I need to get the URL Image to set it as featured image: http://static.domain.com/uploads/Images/IMG_3210.JPG

The selector is: .pull-left thumb img But it return the result is: /Content/images/space-2.gif

Please help me, thank you

First, you need to clean the unnecessary part from “src” attribute’s value. You can do this by using “find and replace in element attributes” option, such as

Regex: checked
Find: ^.*?url\('(.*?)\.[0-9].*?$
Replace: $1

Test value: background-image: url('http://static.domain.com/uploads/Images/IMG_3210.JPG.280.0.cache" 
After replacement: http://static.domain.com/uploads/Images/IMG_3210.JPG

Then, you need to replace “src” and “style” attributes’ values with each other. You can do this using “exchange element attributes” option.

After these steps, your image selector should work just fine.

Hi, I want to know that if I buy this plugin, can I use it for multiple domains or I need license for each domain? thanks

Hi,

You need a license for each domain.

Hi , I’ve installed the plugin but when i click on the “post” tab there is nothing there to fill. It does not look the same as the demo. What should i do ?

Hi,

Make sure your PHP version is at least 5.6 and mbstring extension is enabled. If these requirements are met, you can try disabling other plugins to make sure they do not interfere with the plugin. If this does not work either, you can enable WP’s debug mode and debug display (Debugging in WordPress) to check if there is an error shown when you browse the site settings page.

Got it. So 7.1 is definitely not working , i tried with 7.0 and its all good. Thank you!

I’m glad it is resolved. Thanks for letting me know.

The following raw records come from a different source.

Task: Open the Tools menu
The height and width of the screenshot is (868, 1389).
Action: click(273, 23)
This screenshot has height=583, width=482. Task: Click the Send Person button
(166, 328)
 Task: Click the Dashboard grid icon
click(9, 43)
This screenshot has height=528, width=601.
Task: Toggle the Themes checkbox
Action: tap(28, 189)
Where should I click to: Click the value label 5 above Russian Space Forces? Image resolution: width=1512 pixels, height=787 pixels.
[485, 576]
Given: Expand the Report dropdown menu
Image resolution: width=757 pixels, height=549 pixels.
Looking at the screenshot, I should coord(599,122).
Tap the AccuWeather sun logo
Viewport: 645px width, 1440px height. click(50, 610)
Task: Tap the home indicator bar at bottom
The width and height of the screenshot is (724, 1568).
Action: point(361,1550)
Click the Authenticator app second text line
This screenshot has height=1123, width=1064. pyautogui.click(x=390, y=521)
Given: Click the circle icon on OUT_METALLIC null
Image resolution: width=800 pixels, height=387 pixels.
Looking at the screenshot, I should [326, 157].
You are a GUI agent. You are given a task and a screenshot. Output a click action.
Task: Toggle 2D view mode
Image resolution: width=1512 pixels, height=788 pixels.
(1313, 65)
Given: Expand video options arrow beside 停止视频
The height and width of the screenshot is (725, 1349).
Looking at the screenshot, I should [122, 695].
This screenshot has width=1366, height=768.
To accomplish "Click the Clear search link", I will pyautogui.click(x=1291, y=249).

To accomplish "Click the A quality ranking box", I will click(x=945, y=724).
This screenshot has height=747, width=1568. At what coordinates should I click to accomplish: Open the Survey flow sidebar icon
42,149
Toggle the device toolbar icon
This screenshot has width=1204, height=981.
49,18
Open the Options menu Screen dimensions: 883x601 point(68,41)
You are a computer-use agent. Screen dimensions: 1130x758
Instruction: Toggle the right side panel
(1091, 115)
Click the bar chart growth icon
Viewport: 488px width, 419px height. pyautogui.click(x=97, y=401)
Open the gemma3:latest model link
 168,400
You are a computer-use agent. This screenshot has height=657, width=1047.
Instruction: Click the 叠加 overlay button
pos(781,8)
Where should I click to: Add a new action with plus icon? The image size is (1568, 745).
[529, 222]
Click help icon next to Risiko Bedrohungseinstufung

Selam kardeşim. 3 gün falan nulled versiyonunu kullandım denemek amaçlı. Gerçekten güzel program emeğine sağlık. Hemen satın aldım zaten :) Hakkını helal et.

“—” bu tarz karakter problemlerini nasıl gideririrm?

Merhaba

Genel ayarlardan Utf8 kullan secenegini işaretleyerek deneyebilirsiniz. Olmazsa sayfanin kaynak kodundan karakter setini “sayfa yuklendiginde bul ve degistir” secenegini kullanarak utf8 ile degistirmeyi deneyin.

adminha

adminha Purchased

I get a 404 error when I hit “Save Changes” button in general settings page. It’ll be redirected to : http://www.mydomain.com/wp-admin/admin-post.php and shows 404 page. What’s wrong? I’ve just changed the scheduling settings, nothing more!

Hi,

It looks like you have a security issue. This might be related to HTTP user agent and HTTP accept settings. Please try saving the settings after you delete the values of those options.

adminha

adminha Purchased

Wow ! you’re great! it worked!

Thanks. I’m glad it worked :)

Suddenly I get a warning that the license has expired. What should I do?

The plugin does not prevent functions from working if the license key is entered. You probably have another problem. You can check your debug file after enabling the debug mode to see if there is something wrong. If you do not see any error messages related to the license key, it means the plugin won’t prevent functions from running.

When I click the save change button in the license settings, I get a warning that the license has expired again. Is your license server normal?

Your Content Crawler license has expired. Please get a new license until 06/04/2017 15:05 to continue using Content Crawler.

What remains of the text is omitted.